══ Data provided ══

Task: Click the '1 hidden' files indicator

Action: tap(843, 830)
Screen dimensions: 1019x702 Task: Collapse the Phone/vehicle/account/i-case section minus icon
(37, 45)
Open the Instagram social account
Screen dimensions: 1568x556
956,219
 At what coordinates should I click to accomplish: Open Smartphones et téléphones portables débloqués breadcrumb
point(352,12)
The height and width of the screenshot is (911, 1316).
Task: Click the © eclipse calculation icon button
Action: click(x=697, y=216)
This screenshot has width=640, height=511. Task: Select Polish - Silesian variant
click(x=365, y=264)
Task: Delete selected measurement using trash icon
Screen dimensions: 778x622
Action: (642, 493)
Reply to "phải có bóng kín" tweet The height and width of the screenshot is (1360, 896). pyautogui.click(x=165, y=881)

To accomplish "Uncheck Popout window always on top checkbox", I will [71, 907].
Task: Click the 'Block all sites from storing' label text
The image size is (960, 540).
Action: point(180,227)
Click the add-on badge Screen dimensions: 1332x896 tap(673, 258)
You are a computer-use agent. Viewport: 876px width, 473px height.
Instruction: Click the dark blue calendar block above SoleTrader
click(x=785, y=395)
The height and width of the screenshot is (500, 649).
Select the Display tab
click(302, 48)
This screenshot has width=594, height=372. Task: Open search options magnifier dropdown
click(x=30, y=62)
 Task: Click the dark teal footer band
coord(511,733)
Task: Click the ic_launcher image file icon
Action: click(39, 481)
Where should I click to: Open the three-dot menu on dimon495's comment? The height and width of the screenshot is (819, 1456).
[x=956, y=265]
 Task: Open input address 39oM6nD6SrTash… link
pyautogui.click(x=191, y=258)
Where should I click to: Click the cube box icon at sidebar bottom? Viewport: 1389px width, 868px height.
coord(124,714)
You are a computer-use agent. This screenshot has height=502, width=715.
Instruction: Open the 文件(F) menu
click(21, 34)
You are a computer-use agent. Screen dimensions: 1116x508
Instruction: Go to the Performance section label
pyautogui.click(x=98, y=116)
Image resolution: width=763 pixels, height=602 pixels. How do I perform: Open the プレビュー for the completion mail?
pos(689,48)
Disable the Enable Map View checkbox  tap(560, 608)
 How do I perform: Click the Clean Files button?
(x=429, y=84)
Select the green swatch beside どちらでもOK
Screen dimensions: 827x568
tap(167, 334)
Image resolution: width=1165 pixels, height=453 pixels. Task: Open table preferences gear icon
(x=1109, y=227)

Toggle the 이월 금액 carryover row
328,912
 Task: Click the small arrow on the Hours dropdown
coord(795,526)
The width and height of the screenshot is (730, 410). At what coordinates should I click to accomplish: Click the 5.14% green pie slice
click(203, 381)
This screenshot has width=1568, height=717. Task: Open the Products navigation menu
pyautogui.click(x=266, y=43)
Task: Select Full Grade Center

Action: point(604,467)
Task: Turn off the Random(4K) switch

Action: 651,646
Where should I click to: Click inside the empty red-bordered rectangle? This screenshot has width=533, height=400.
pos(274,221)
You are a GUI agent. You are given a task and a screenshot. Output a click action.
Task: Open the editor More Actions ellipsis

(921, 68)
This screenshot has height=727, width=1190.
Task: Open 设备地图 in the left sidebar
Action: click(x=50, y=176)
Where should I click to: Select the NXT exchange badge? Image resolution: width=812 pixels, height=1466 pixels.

═══

*About this task:* Write every entry out again, exactly as it stands.

*Completed exercise:*
Task: Click the '1 hidden' files indicator

Action: tap(843, 830)
Screen dimensions: 1019x702 Task: Collapse the Phone/vehicle/account/i-case section minus icon
(37, 45)
Open the Instagram social account
Screen dimensions: 1568x556
956,219
 At what coordinates should I click to accomplish: Open Smartphones et téléphones portables débloqués breadcrumb
point(352,12)
The height and width of the screenshot is (911, 1316).
Task: Click the © eclipse calculation icon button
Action: click(x=697, y=216)
This screenshot has width=640, height=511. Task: Select Polish - Silesian variant
click(x=365, y=264)
Task: Delete selected measurement using trash icon
Screen dimensions: 778x622
Action: (642, 493)
Reply to "phải có bóng kín" tweet The height and width of the screenshot is (1360, 896). pyautogui.click(x=165, y=881)

To accomplish "Uncheck Popout window always on top checkbox", I will [71, 907].
Task: Click the 'Block all sites from storing' label text
The image size is (960, 540).
Action: point(180,227)
Click the add-on badge Screen dimensions: 1332x896 tap(673, 258)
You are a computer-use agent. Viewport: 876px width, 473px height.
Instruction: Click the dark blue calendar block above SoleTrader
click(x=785, y=395)
The height and width of the screenshot is (500, 649).
Select the Display tab
click(302, 48)
This screenshot has width=594, height=372. Task: Open search options magnifier dropdown
click(x=30, y=62)
 Task: Click the dark teal footer band
coord(511,733)
Task: Click the ic_launcher image file icon
Action: click(39, 481)
Where should I click to: Open the three-dot menu on dimon495's comment? The height and width of the screenshot is (819, 1456).
[x=956, y=265]
 Task: Open input address 39oM6nD6SrTash… link
pyautogui.click(x=191, y=258)
Where should I click to: Click the cube box icon at sidebar bottom? Viewport: 1389px width, 868px height.
coord(124,714)
You are a computer-use agent. This screenshot has height=502, width=715.
Instruction: Open the 文件(F) menu
click(21, 34)
You are a computer-use agent. Screen dimensions: 1116x508
Instruction: Go to the Performance section label
pyautogui.click(x=98, y=116)
Image resolution: width=763 pixels, height=602 pixels. How do I perform: Open the プレビュー for the completion mail?
pos(689,48)
Disable the Enable Map View checkbox  tap(560, 608)
 How do I perform: Click the Clean Files button?
(x=429, y=84)
Select the green swatch beside どちらでもOK
Screen dimensions: 827x568
tap(167, 334)
Image resolution: width=1165 pixels, height=453 pixels. Task: Open table preferences gear icon
(x=1109, y=227)

Toggle the 이월 금액 carryover row
328,912
 Task: Click the small arrow on the Hours dropdown
coord(795,526)
The width and height of the screenshot is (730, 410). At what coordinates should I click to accomplish: Click the 5.14% green pie slice
click(203, 381)
This screenshot has width=1568, height=717. Task: Open the Products navigation menu
pyautogui.click(x=266, y=43)
Task: Select Full Grade Center

Action: point(604,467)
Task: Turn off the Random(4K) switch

Action: 651,646
Where should I click to: Click inside the empty red-bordered rectangle? This screenshot has width=533, height=400.
pos(274,221)
You are a GUI agent. You are given a task and a screenshot. Output a click action.
Task: Open the editor More Actions ellipsis

(921, 68)
This screenshot has height=727, width=1190.
Task: Open 设备地图 in the left sidebar
Action: click(x=50, y=176)
Where should I click to: Select the NXT exchange badge? Image resolution: width=812 pixels, height=1466 pixels.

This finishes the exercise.